*** Opening of EXTRACTED INFORMATION ***

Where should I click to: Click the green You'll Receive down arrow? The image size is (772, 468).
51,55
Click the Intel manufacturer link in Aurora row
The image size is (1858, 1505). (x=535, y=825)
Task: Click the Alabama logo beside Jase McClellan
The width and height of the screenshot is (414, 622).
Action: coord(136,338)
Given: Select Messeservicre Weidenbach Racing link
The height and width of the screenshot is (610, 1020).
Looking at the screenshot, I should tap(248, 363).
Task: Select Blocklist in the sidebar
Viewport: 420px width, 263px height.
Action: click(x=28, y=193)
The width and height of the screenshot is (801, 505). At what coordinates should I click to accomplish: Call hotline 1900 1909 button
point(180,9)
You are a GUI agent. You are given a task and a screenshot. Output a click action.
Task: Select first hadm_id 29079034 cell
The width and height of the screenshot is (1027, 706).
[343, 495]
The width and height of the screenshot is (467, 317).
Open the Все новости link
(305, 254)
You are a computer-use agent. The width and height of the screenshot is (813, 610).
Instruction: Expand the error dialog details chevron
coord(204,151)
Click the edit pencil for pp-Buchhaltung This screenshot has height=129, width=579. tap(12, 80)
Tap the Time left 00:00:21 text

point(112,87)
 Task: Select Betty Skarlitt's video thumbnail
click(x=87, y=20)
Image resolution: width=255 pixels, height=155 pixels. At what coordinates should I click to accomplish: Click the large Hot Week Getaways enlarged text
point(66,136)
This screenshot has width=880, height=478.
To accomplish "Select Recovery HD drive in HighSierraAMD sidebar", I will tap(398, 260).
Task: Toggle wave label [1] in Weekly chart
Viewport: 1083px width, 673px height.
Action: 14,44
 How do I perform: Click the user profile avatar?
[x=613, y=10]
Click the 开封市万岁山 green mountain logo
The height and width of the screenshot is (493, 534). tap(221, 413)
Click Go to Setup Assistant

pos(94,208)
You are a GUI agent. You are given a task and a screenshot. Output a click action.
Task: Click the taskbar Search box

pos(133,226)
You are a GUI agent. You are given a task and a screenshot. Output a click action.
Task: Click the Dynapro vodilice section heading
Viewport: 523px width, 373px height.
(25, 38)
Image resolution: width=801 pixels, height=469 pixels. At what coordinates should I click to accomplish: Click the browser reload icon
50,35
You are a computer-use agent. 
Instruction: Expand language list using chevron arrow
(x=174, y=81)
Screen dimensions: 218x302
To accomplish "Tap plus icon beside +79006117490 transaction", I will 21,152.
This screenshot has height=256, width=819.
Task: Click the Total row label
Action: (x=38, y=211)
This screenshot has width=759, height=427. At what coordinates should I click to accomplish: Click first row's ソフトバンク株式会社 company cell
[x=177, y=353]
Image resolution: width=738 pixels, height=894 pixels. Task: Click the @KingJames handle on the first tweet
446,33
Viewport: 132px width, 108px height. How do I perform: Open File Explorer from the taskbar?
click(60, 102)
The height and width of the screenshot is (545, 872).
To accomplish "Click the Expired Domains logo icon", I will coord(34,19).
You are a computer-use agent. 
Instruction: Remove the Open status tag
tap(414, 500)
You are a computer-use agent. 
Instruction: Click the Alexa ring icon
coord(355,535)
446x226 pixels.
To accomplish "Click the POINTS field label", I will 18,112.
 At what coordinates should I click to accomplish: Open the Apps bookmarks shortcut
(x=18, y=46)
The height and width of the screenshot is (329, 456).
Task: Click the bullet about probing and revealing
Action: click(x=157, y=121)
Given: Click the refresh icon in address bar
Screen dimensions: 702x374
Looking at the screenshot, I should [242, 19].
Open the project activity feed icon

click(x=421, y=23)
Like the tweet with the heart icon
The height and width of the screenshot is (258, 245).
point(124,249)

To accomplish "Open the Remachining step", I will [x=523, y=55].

*** Close of EXTRACTED INFORMATION ***

- PROBLEM DESCRIPTION -
Every line from the one that has "Task: Click the taskbar Search box" down to the last line above must be written out exactly, with both ends included and nothing else.

- ANSWER FOR THIS EXERCISE -
Task: Click the taskbar Search box

pos(133,226)
You are a GUI agent. You are given a task and a screenshot. Output a click action.
Task: Click the Dynapro vodilice section heading
Viewport: 523px width, 373px height.
(25, 38)
Image resolution: width=801 pixels, height=469 pixels. At what coordinates should I click to accomplish: Click the browser reload icon
50,35
You are a computer-use agent. 
Instruction: Expand language list using chevron arrow
(x=174, y=81)
Screen dimensions: 218x302
To accomplish "Tap plus icon beside +79006117490 transaction", I will 21,152.
This screenshot has height=256, width=819.
Task: Click the Total row label
Action: (x=38, y=211)
This screenshot has width=759, height=427. At what coordinates should I click to accomplish: Click first row's ソフトバンク株式会社 company cell
[x=177, y=353]
Image resolution: width=738 pixels, height=894 pixels. Task: Click the @KingJames handle on the first tweet
446,33
Viewport: 132px width, 108px height. How do I perform: Open File Explorer from the taskbar?
click(60, 102)
The height and width of the screenshot is (545, 872).
To accomplish "Click the Expired Domains logo icon", I will coord(34,19).
You are a computer-use agent. 
Instruction: Remove the Open status tag
tap(414, 500)
You are a computer-use agent. 
Instruction: Click the Alexa ring icon
coord(355,535)
446x226 pixels.
To accomplish "Click the POINTS field label", I will 18,112.
 At what coordinates should I click to accomplish: Open the Apps bookmarks shortcut
(x=18, y=46)
The height and width of the screenshot is (329, 456).
Task: Click the bullet about probing and revealing
Action: click(x=157, y=121)
Given: Click the refresh icon in address bar
Screen dimensions: 702x374
Looking at the screenshot, I should [242, 19].
Open the project activity feed icon

click(x=421, y=23)
Like the tweet with the heart icon
The height and width of the screenshot is (258, 245).
point(124,249)

To accomplish "Open the Remachining step", I will [x=523, y=55].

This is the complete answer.